• [Excerpted records]
[Start of section]

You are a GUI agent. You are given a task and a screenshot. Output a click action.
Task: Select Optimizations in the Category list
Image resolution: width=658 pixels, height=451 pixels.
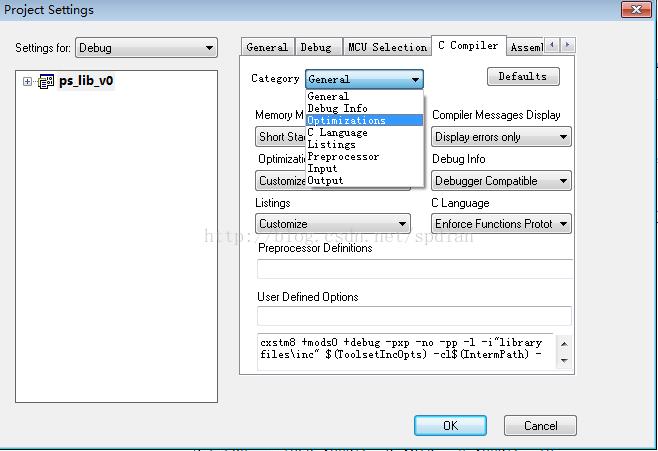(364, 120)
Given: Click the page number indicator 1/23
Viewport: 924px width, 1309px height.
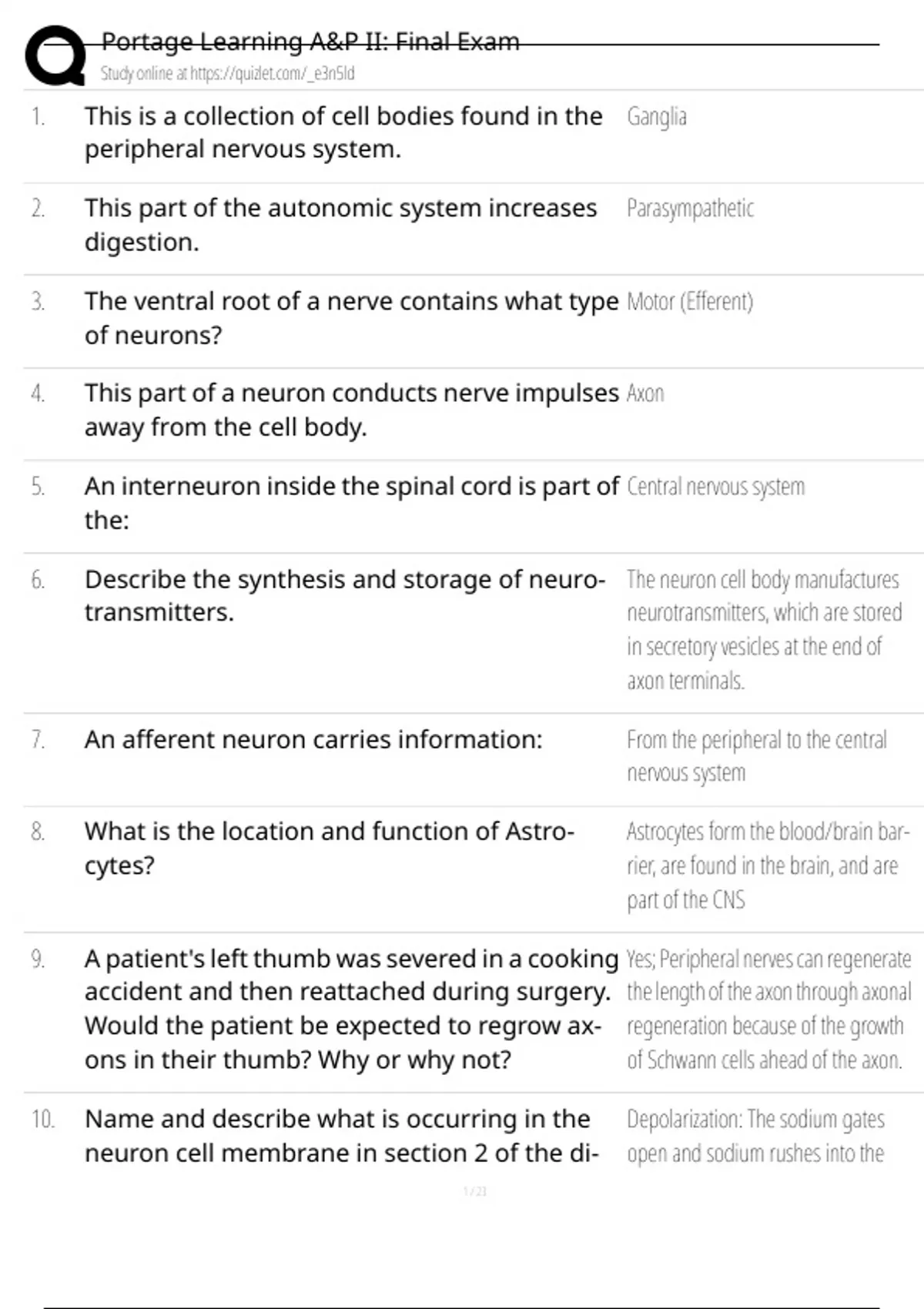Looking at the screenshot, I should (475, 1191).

[End of section]
[Start of section]

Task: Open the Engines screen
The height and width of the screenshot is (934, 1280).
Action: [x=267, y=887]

[End of section]

• [Exercise brief] Nothing but the lines from the one with "You are a GUI" up to and including the one with "Given: Click the page number indicator 1/23" should be printed, exactly as they read above. Please keep the pictures out.

• [Final answer]
You are a GUI agent. You are given a task and a screenshot. Output a click action.
Task: Select Optimizations in the Category list
Image resolution: width=658 pixels, height=451 pixels.
(364, 120)
Given: Click the page number indicator 1/23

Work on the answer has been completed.